Executive Producer: Wadada Leo Smith

Review:

Wadada Leo Smith’s large ensemble Organic made their first appearance on the second disc of his 2009 double CD, Spiritual Dimensions; this, though, is the group’s first set of studio recordings. In the late ’90s and early 2000s, Smith co-led the band Yo Miles! with guitarist Henry Kaiser, reinterpreting (and later writing original music inspired by) the 1970s work of Miles Davis’ guitar-heavy electric funk bands. Organic’s music is superficially similar to that band’s, but with a much greater degree of abstraction (in addition to Smith’s trumpet, two saxophones, and up to four electric guitarists, the ensemble features one upright and one electric bassist, a violinist, and two members performing on laptops) and a generally more meditative feel that’s likely rooted in the leader’s deep and constant spiritual questing.

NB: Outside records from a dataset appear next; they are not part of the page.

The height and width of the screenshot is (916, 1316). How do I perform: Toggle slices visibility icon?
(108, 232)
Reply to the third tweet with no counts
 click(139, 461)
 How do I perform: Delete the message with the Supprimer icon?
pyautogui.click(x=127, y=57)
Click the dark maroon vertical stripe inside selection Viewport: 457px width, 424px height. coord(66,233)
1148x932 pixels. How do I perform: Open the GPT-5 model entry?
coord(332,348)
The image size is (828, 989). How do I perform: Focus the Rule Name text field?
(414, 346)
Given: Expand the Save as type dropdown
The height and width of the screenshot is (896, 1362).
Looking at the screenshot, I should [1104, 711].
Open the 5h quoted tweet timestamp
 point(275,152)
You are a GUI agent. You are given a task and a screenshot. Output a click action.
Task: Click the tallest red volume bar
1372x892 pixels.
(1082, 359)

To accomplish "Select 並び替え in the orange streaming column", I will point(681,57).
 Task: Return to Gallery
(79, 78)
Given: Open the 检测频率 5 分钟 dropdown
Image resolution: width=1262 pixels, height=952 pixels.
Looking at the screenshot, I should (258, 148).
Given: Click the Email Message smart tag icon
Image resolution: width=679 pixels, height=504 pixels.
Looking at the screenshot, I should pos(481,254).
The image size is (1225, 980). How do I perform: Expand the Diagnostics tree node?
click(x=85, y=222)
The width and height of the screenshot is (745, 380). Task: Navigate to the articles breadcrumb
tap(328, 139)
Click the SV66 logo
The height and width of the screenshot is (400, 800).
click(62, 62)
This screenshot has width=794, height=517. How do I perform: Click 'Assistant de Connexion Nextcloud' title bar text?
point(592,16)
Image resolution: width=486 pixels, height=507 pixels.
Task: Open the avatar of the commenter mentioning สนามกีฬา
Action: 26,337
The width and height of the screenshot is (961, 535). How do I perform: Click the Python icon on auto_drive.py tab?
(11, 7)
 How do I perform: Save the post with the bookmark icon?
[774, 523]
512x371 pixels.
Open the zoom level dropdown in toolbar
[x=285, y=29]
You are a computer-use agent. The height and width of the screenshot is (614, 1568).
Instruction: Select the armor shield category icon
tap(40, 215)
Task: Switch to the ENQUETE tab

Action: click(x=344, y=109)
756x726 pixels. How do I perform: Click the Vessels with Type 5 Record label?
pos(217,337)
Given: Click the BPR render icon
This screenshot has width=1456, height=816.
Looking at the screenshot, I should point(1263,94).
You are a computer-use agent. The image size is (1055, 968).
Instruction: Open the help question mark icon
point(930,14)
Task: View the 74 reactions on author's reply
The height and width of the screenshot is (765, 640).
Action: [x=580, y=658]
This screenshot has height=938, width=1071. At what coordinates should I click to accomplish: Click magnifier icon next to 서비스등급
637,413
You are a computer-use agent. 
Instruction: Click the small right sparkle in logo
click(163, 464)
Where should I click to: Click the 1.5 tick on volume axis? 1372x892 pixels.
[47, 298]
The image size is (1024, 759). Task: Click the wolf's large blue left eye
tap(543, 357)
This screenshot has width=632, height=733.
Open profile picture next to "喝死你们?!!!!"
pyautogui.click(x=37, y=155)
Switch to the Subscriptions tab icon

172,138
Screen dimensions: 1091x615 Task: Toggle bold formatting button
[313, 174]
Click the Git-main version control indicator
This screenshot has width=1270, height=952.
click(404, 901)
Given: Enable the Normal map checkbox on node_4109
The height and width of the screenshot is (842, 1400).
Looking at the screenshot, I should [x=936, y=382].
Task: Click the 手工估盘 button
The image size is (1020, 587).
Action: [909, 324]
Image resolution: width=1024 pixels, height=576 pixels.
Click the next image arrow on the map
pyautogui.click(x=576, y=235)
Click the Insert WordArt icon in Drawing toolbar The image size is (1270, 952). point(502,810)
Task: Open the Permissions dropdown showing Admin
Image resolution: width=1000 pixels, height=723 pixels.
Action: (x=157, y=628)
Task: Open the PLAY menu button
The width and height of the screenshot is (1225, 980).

Tracks carry dedications to Don Cherry and Smith’s AACM peer, violinist Leroy Jenkins, as well as Toni Morrison and Shaykh Abu al-Hasan al-Shadhili, the founder of the Shadhili order of Sufi Muslims who died in 1258. So while the opening “Don Cherry’s Electric Sonic Garden” is a 20-minute funk jam, the two-part “The Dhikr of Radiant Hearts” feels more like Davis’ “He Loved Him Madly” crossed with John Coltrane’s “Love Consequences Serenity” from Meditations. The balance between groove and gentle exploration is retained throughout both discs of this nearly two-hour set, and while listening to it as a marathon session may be challenging, there’s not a moment here that feels ill-conceived or superfluous. This is a masterwork by one of the great heroes of American avant-garde jazz.